WORK REQUIRED
Reproduce the entries word for word, beginning at the line that contains "The image size" and continuing through the last entry. Omit the pictures from your answer.

---+---

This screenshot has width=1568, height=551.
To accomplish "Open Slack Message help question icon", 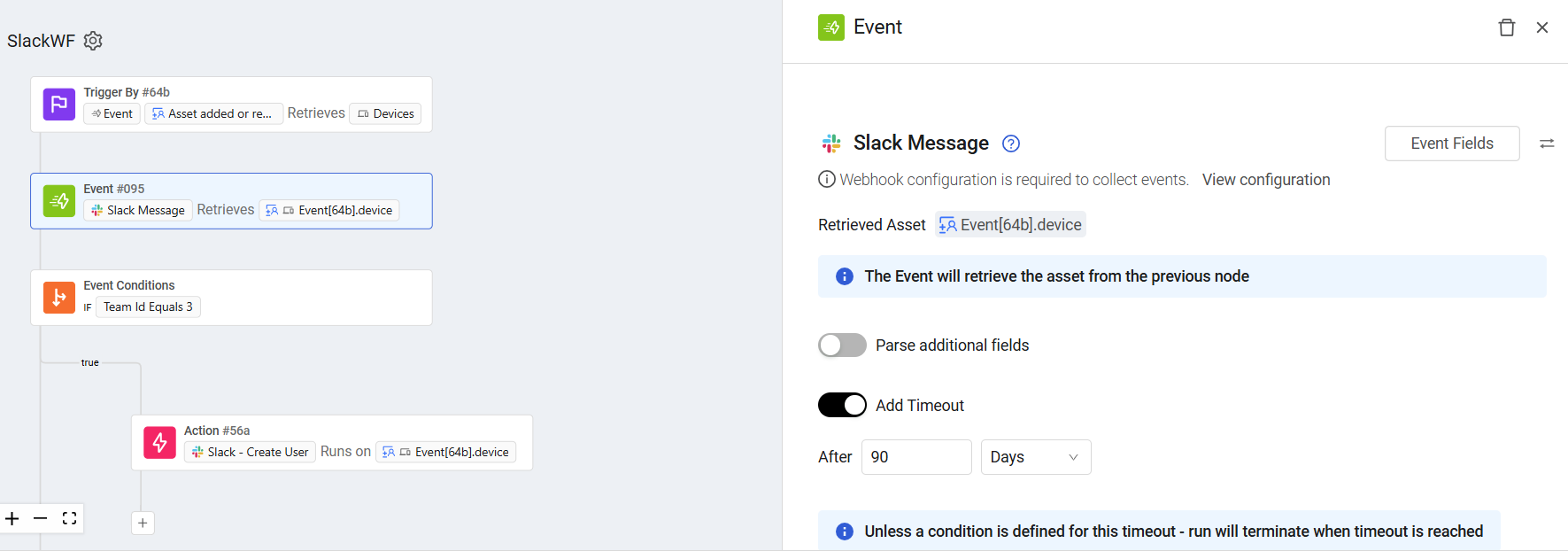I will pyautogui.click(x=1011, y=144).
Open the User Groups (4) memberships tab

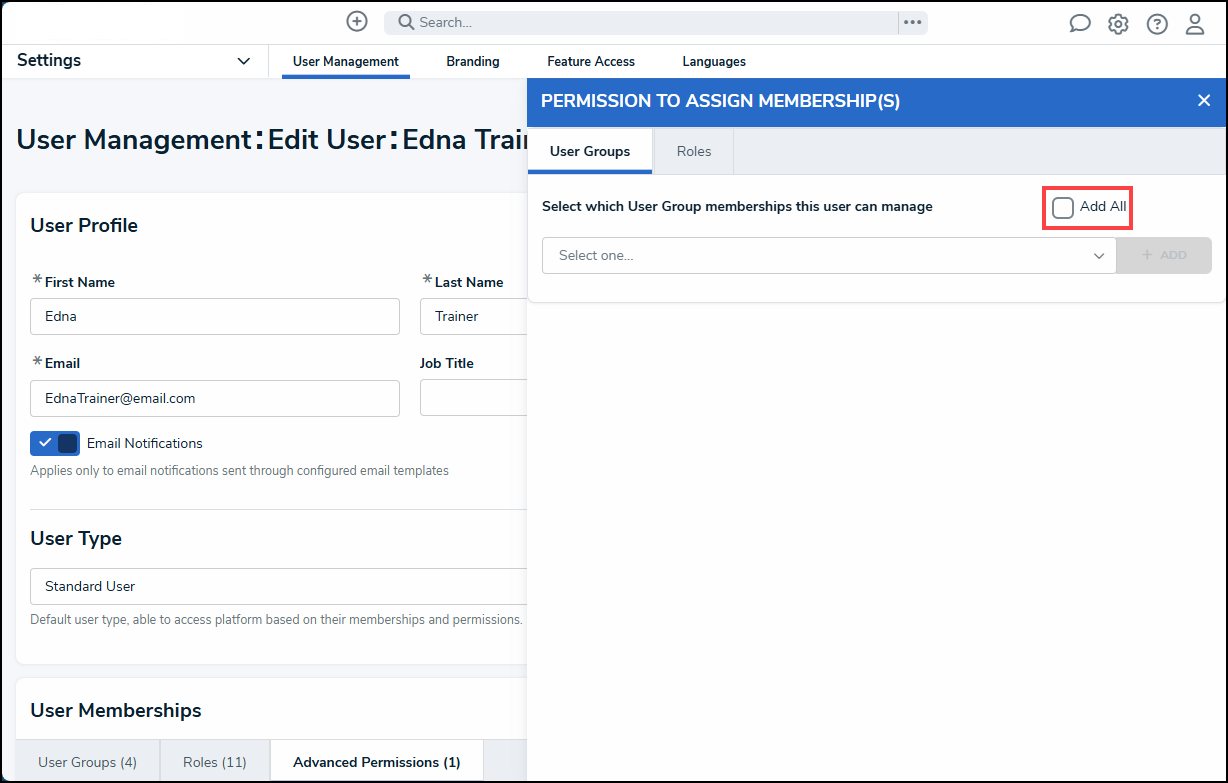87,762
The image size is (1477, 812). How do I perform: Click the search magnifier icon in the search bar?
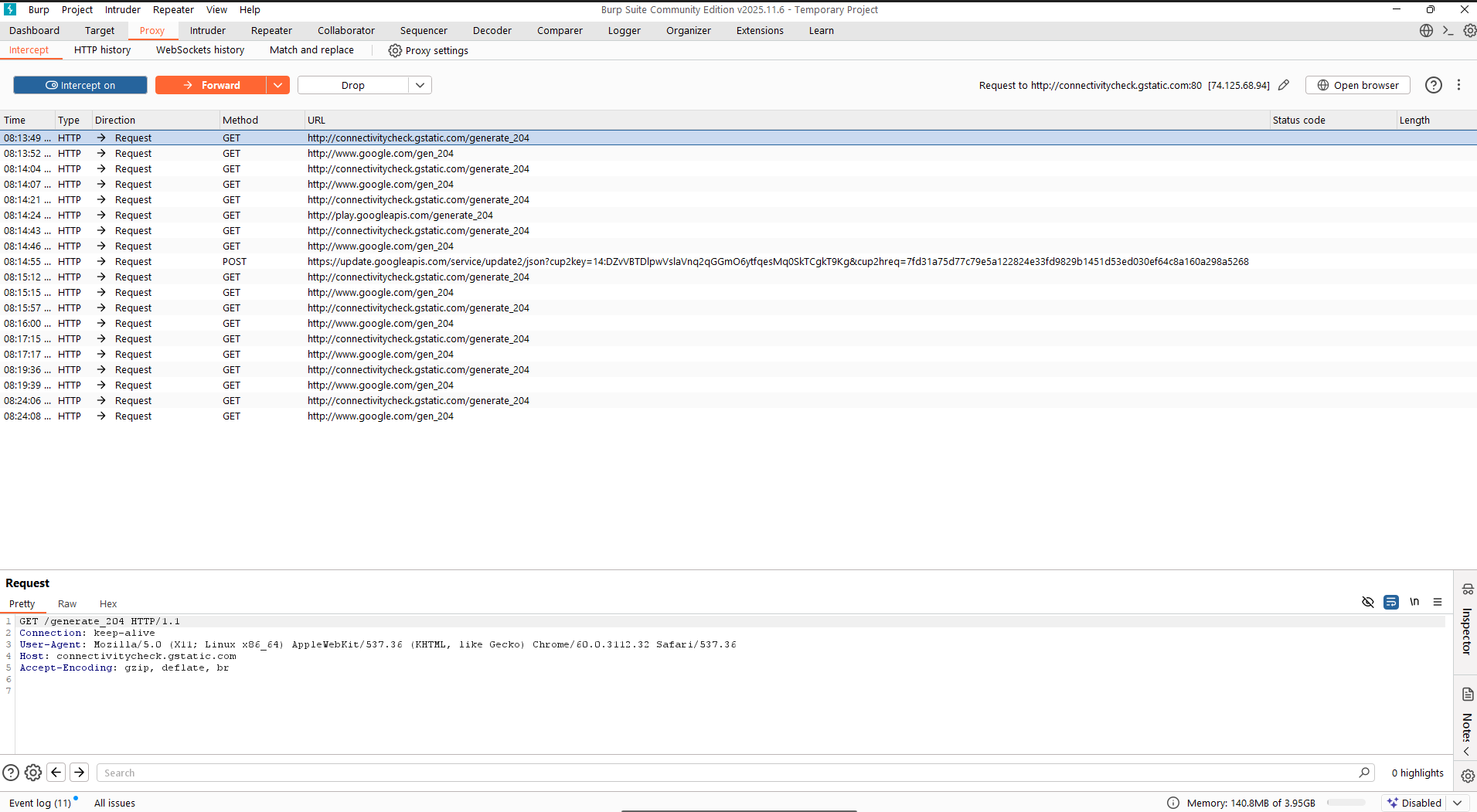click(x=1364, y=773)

---+---

THE REPLY
The image size is (1477, 812). How do I perform: Click the search magnifier icon in the search bar?
click(x=1364, y=773)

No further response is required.